The approved reforms by the plebiscite, however, allowed him to once again return to his party. Turkish Prime Minister Binali Yildirim, the current chair of the AKP, will leave the chairmanship of the party just before May 21, when the party will elect Erdogan as the new head.
The Turkish leader said he would discuss Ankara's possible military operations against the northern Syrian cities of Manbij and Raqqah with Russian President Vladimir Putin on Wednesday, when Erdogan will pay an official visit to Moscow.
He added that he would also discuss the same issue with his American counterpart Donald Trump in a visit to Washington later this month.
Raqqah, the capital of a province with the same name, has been the de facto capital of the Daesh Takfiri terrorist group in Syria since 2014.
On Monday, it was reported that the so-called Syrian Democratic Forces (SDF) had liberated some 80 percent of Tabqa, a city located some 55 kilometers from Raqqah. The US-backed SDF is largely composed of members of the Syrian Democratic Union Party (PYD), which in turn has the Kurdish People's Protection Units (YPG) as its military wing.
The YPG, Washington's best ally on the ground in its military operations in Syria, is closely related to the Kurdistan Workers' Party (PKK), which is designated as a terrorist group by Ankara. The Turkish government claims that the YPG is the Syrian branch of the PKK, with which Turkey has been fighting a bloody war for the past several months.
The SDF with the US support allegedly plans to capture Raqqah and liberate it from Daesh elements after finishing with Tabqa. Turkey's possible military operations in Raqqah, in this context, could be viewed as a preemptive offensive against the restive city to obtain the credit of curbing Daesh in the area.
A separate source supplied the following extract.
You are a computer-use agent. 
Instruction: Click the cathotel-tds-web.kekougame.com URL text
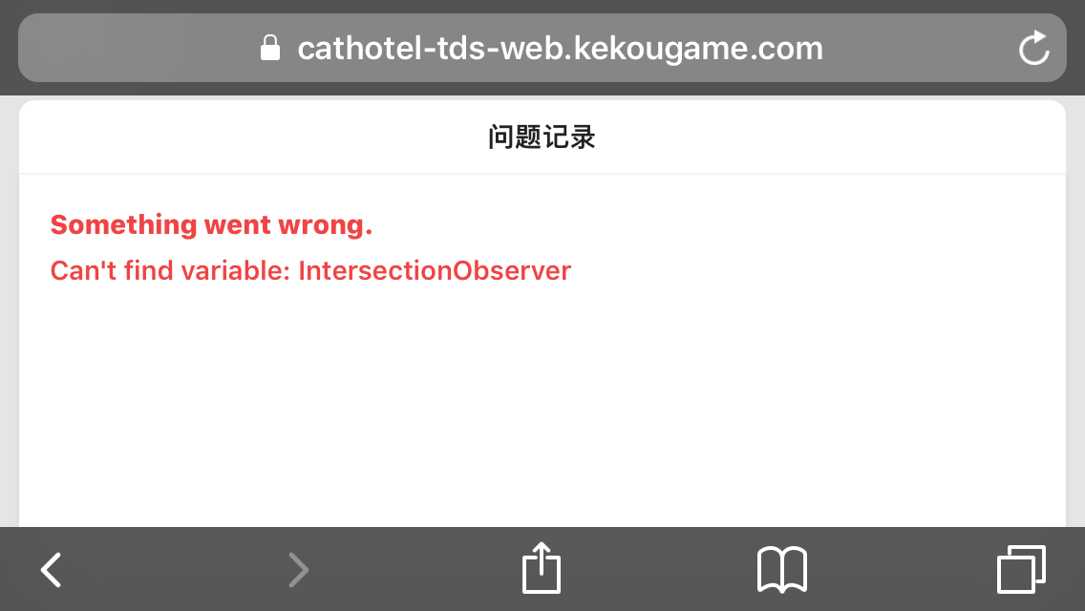pyautogui.click(x=560, y=49)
Erdogan, angry at Washington over its full support for the SDF forces, said during his Tuesday remarks that he "will not allow Kurdish militant groups to achieve their goals in northern Syria," expressing hope to start a new era in the Arab country.
In August 2016, Turkey began a major military intervention in Syria, sending tanks and warplanes across the border, claiming that its military campaign was aimed at pushing Daesh from Turkey's border with Syria and stopping the advance of Kurdish forces. Damascus denounces the operation as a breach of its sovereignty. In late March, Ankara announced the end of its military operations in Syria but did not rule out the possibility of yet another military intervention in war-torn Syria. Last Tuesday, Erdogan announced that Ankara would continue its operations in Syria and Iraq.
Strange case of Turkey's EU membership bid
Elsewhere in his remarks, Erdogan warned the European Union that Ankara would walk away from its long-running membership bid if new accession chapters were not opened.
"There is no option other than opening chapters that you have not opened until now. If you open, then great. If you don't open, then goodbye," said Erdogan, referring to EU leaders, adding, "Turkey is not their (the EU's) doorman."
Turkey has been attempting to become part of the EU for decades. Formal EU accession negotiations, however, began in 2005. The process has been mired in problems, mainly democracy and human rights issues, and only 16 chapters of the 35-chapter accession procedure have been opened for Ankara so far.
Relations began to deteriorate last year, when Turkey launched a massive crackdown on those alleged to have played a role in the 2016 coup attempt. The EU has already censured the large-scale imprisonment and dismissals of people following the failed putsch against Erdogan. Turkey, however, has defended the crackdown while accusing some EU states of supporting outlawed Turkish elements.
In March, Erdogan said he would revive the capital punishment after he emerged victorious in the April 16 referendum. The remarks angered EU authorities, prompting European Commission President Jean-Claude Juncker to say that the death penalty was a "red line" for the union's membership bid.
The fate of Turkey's EU membership bid is now deeply marred with conflicting views of both EU leaders and Ankara. It seems that a bumpy road is ahead of the post-plebiscite-emboldened Erdogan to convince EU leaders to grant Turkey its long-awaited EU membership.